The reasons for the precautions stem from a terrible case where a 2-year-old child was left a quadriplegic with brain damage after nearly drowning in a creek at a mobile home park. The boys’ parents paid rent for a mobile home space there, plus an additional $1 a day for each of their five children.

According to court documents, there is a clear, shallow, slow-moving creek in summer that can be deep, swift and murky during the winter months. The landlord required families with small children to live at the far end of the park, away from the families without children and in the area closest to the creek.

Although the mobile home park was partially fenced, there was no fence running along the property nearest a grassy play area adjacent to a steep embankment leading to the creek. The parents did not allow their young children to play outside alone and did not allow them to go near the creek by themselves.

The boy was riding a bicycle while the father was making repairs on their home. According to the father, the boy was out of his sight “for less than one minute.” The father found the bicycle at the bottom of the embankment, partially submerged in the creek. A neighbor helping to search for the child eventually found the boy in the creek.

The father and boy, through his guardian, sued the mobile home park for negligence. The trial court ruled that a landowner’s duty to maintain the premises in a reasonably safe condition does not require affirmative acts to protect tenants from the inherent dangers of natural bodies of water.

The father and boy appealed and the high court reversed the trial court’s decision. The case eventually was settled for the full amount of a $500,000 insurance policy.

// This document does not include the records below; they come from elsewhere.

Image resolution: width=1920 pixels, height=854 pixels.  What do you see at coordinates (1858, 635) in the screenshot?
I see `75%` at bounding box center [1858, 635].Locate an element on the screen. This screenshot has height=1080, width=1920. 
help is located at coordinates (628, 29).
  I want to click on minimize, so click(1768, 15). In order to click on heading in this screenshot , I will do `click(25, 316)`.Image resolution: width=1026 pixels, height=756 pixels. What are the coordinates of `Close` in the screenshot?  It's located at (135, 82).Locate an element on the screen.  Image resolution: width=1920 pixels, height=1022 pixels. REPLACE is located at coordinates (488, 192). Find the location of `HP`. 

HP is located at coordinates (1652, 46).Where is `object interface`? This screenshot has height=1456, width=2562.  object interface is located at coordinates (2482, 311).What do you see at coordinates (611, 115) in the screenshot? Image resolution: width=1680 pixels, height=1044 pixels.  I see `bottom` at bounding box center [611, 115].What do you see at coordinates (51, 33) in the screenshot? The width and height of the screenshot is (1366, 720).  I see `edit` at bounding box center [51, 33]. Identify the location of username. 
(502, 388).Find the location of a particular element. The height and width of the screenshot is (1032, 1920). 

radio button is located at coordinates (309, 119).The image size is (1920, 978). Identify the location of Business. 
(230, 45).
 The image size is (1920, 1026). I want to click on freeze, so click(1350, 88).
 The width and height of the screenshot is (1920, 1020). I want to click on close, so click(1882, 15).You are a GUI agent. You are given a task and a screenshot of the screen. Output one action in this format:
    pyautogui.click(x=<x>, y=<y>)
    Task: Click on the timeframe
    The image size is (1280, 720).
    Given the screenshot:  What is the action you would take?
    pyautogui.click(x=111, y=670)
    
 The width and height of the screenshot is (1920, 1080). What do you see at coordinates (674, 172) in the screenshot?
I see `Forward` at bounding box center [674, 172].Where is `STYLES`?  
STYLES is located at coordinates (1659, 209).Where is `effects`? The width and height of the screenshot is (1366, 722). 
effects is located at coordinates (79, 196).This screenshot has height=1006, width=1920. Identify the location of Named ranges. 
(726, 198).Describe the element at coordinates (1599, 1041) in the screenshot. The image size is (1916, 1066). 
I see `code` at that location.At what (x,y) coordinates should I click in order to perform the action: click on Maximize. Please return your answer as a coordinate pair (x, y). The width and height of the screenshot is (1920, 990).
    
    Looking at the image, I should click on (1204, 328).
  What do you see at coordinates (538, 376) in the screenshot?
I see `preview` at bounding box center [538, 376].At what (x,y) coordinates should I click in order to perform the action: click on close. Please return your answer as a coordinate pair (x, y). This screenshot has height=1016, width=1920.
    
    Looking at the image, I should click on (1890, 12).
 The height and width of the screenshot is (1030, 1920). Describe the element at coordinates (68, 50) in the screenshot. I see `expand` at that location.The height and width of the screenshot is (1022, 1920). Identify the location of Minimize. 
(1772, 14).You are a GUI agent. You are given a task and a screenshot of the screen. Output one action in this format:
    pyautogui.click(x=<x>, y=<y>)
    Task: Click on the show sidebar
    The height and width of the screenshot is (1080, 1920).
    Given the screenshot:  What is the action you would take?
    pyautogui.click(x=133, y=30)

Generally, a landowner owes a trespasser or a “licensee” only a duty to refrain from “willfully or wantonly” injuring them. A licensee is someone who enters upon the land with the landowner’s consent.

An exception to this rule is the attractive nuisance doctrine. This doctrine, the result of concern for kids who trespass on property to use an attractive and sometimes dangerous element (such as a pond), elevates the standard of care and states the landowner is liable if the danger is not eliminated. However, this does not apply where the hazardous condition is a natural body of water.

According to attorneys familiar with the case, the decision means there is no exception for natural bodies of water where the landlord gets cash from the users. Again, a private homeowner has no such duty to protect children who are social guests from the dangers of natural bodies of water.

However, if you charge to reach the waterfront, make certain you have ample insurance in place.